- EUR/USD surrenders intraday gains as ECB officials support further interest rate cuts.
- The ECB is expected to cut interest rates further by 100 bps next year.
- Investors will keenly focus on the Fed’s dot plot for fresh interest rate projections in the US.
EUR/USD surrenders its intraday gains and returns below the psychological level of 1.0500 in Monday’s European session as a significant number of European Central Bank (ECB) policymakers, including President Christine Lagarde, have backed further policy easing and a gradual move towards neutral rate, which they expect to be around 2%. “Will cut rates further if incoming data confirm that disinflation is on track”, Lagarde said at an Annual Economics Conference in Monday’s European session. Lagarde’s dovish remarks on the policy outlook were backed by the assumption that “Inflation momentum for services has dropped steeply recently.”
ECB Vice President Luis de Guindos also supported further policy easing, saying, “In the near term, we will continue in the same direction as in the past few months.”
The ECB cut its Deposit Facility rate by 25 basis points (bps) to 3% on Thursday, accumulating a total of 100 bps interest rate reductions this year. Given that Eurozone inflation has come under control and officials are worried about growing economic risks, market participants expect the ECB to deliver another 100 bps reduction in its key borrowing rates by June 2025.

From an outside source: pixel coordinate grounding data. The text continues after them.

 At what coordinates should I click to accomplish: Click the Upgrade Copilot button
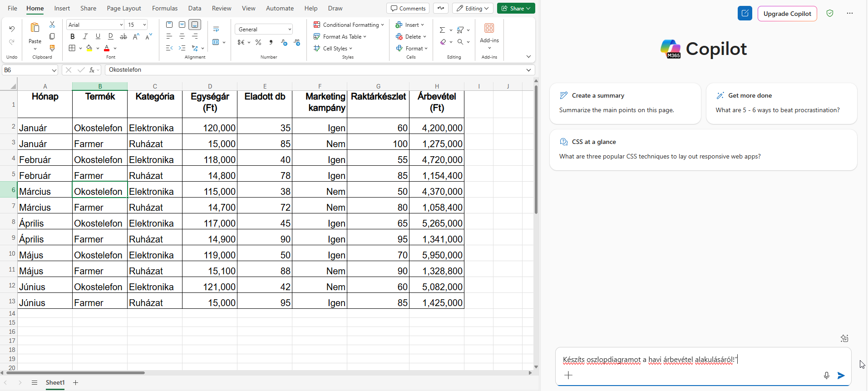(x=787, y=14)

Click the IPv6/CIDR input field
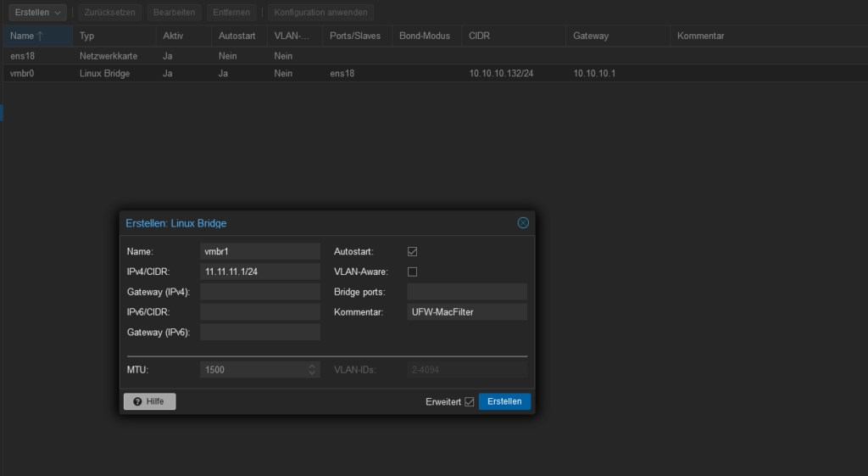[x=259, y=312]
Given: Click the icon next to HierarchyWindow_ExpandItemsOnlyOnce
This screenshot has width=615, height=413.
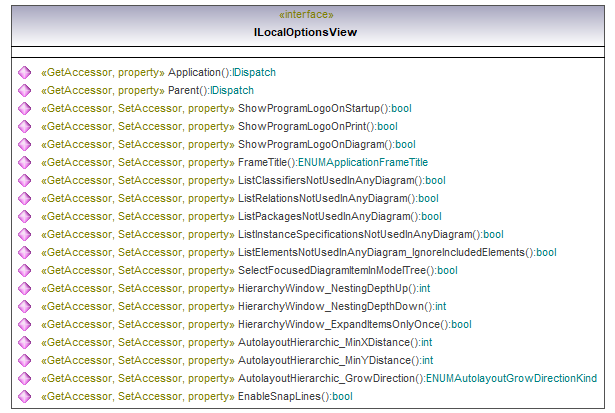Looking at the screenshot, I should point(24,325).
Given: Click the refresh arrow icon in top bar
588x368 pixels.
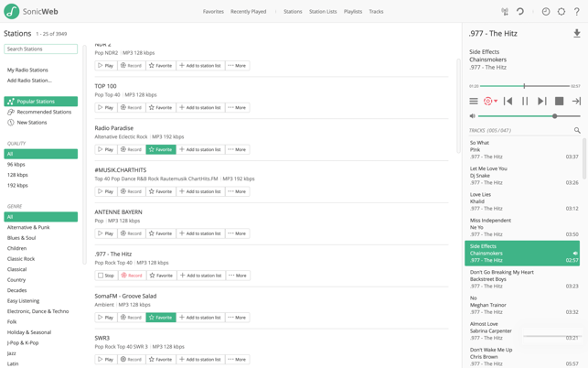Looking at the screenshot, I should click(519, 12).
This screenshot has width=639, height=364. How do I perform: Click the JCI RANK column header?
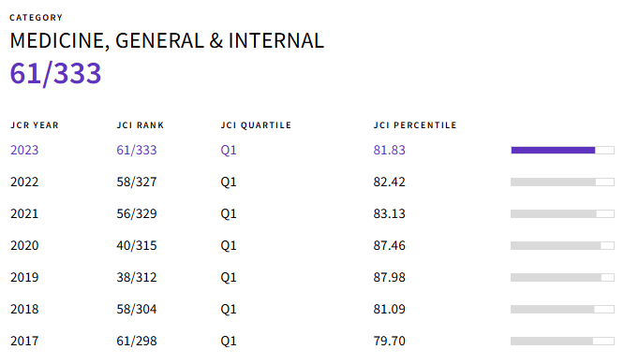[141, 125]
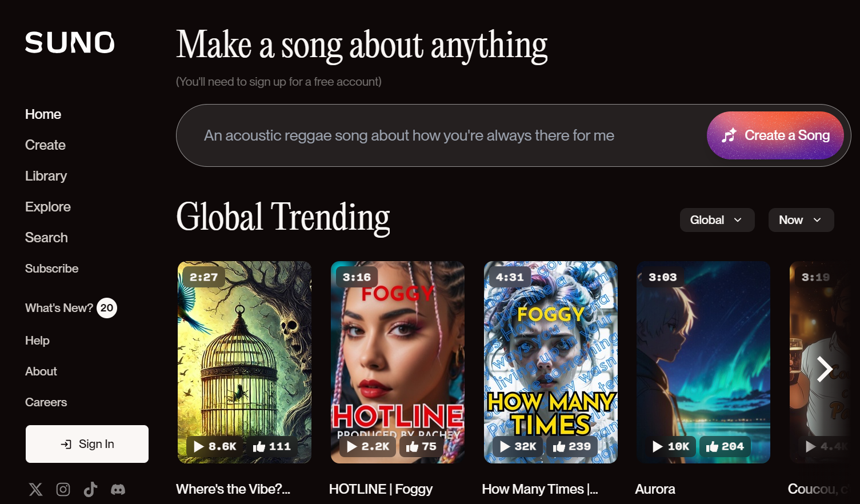This screenshot has height=504, width=860.
Task: Expand the Now time range dropdown
Action: [801, 220]
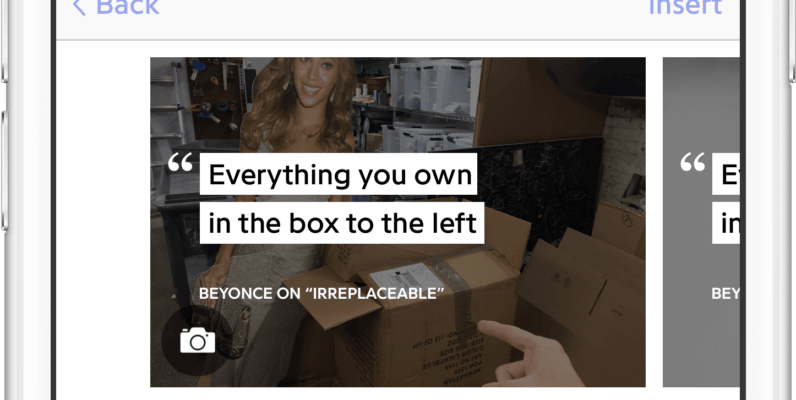
Task: Click the chalkboard in the photo background
Action: click(538, 189)
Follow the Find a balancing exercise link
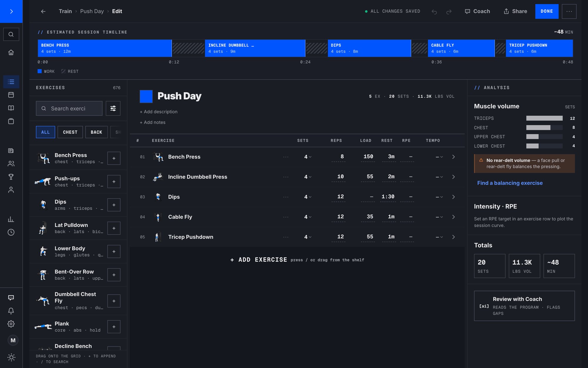Image resolution: width=588 pixels, height=368 pixels. click(510, 183)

On the economic data front, preliminary Eurozone HCOB Purchasing Managers’ Index (PMI) data for December has come in better than forecasted. The PMI report showed that overall business activity improved to 49.5 from 48.3, suggesting that the private sector activity contracted at a slower pace. An improvement in the overall activity came from higher service sector output, which returned to the expansion territory after contracting in November. The Services PMI, which gauges activity in the services sector, surprisingly expanded to 51.4 from 49.5. Economists expected the Services PMI to have declined at a slightly faster pace to 49.4. The Manufacturing PMI contracted at a steady pace to 45.2, slower than estimates of 45.0. A figure below 50.0 is taken as a contraction in economic activities.
The German and French Composite PMIs have also come in better than expected, mainly due to a sharp improvement in the service sector activity. However, the Composite PMI remained below the 50.0 threshold, a figure that separates expansion from contraction.

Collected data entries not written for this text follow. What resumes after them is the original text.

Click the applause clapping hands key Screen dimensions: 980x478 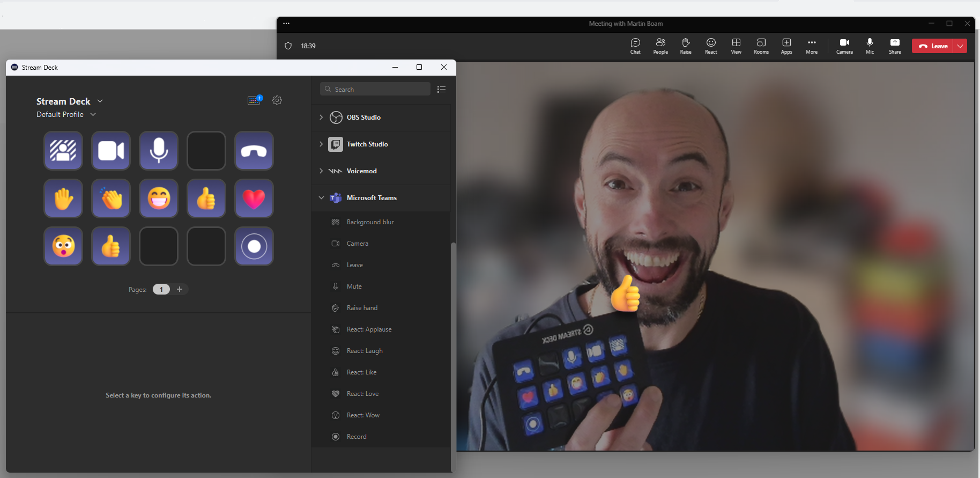tap(111, 198)
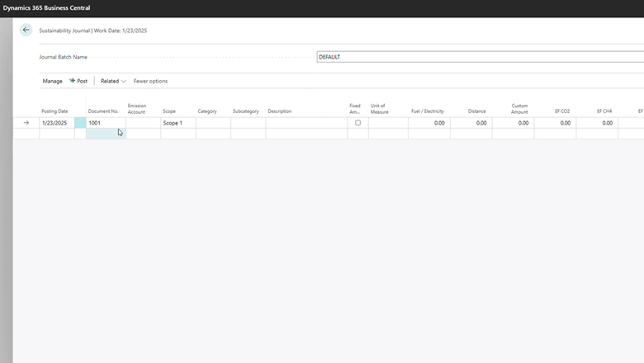Click the Description column header
Image resolution: width=644 pixels, height=363 pixels.
tap(280, 111)
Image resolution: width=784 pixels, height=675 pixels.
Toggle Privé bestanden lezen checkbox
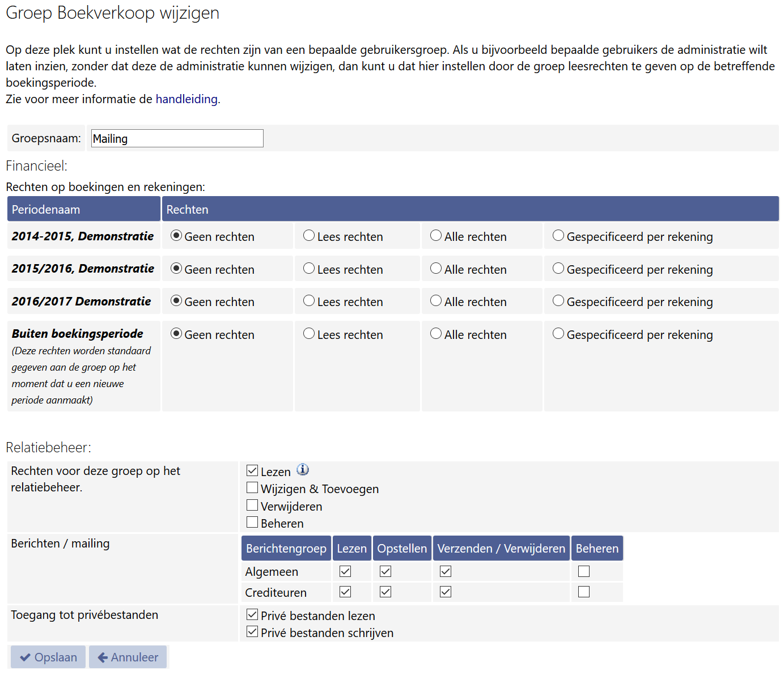[x=252, y=615]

On the political front, French President Emmanuel Macron appointed Francois Bayrou as the new prime minister on Friday. He replaced Michel Barnier, who lost a no-confidence vote because he failed to pass the budget, which included tax hikes worth 60 billion Euros to cut the fiscal deficit. Bayrou, who is expected to face similar challenges in his administration, is scheduled to meet leaders of the Far Right and left wing on Monday and Tuesday, respectively, according to Reuters.
Euro PRICE Today
The table below shows the percentage change of Euro (EUR) against listed major currencies today. The Euro was the strongest against the Australian Dollar.
USD | EUR | GBP | JPY | CAD | AUD | NZD | CHF | |
---|---|---|---|---|---|---|---|---|
USD | 0.07% | -0.23% | 0.08% | 0.04% | 0.09% | -0.04% | -0.18% | |
EUR | -0.07% | -0.25% | 0.11% | 0.04% | 0.19% | -0.02% | -0.20% | |
GBP | 0.23% | 0.25% | 0.25% | 0.28% | 0.44% | 0.20% | 0.05% | |
JPY | -0.08% | -0.11% | -0.25% | -0.06% | 0.01% | -0.09% | -0.19% | |
CAD | -0.04% | -0.04% | -0.28% | 0.06% | 0.11% | -0.08% | -0.24% | |
AUD | -0.09% | -0.19% | -0.44% | -0.01% | -0.11% | -0.21% | -0.39% | |
NZD | 0.04% | 0.02% | -0.20% | 0.09% | 0.08% | 0.21% | -0.17% | |
CHF | 0.18% | 0.20% | -0.05% | 0.19% | 0.24% | 0.39% | 0.17% |
The heat map shows percentage changes of major currencies against each other. The base currency is picked from the left column, while the quote currency is picked from the top row. For example, if you pick the Euro from the left column and move along the horizontal line to the US Dollar, the percentage change displayed in the box will represent EUR (base)/USD (quote).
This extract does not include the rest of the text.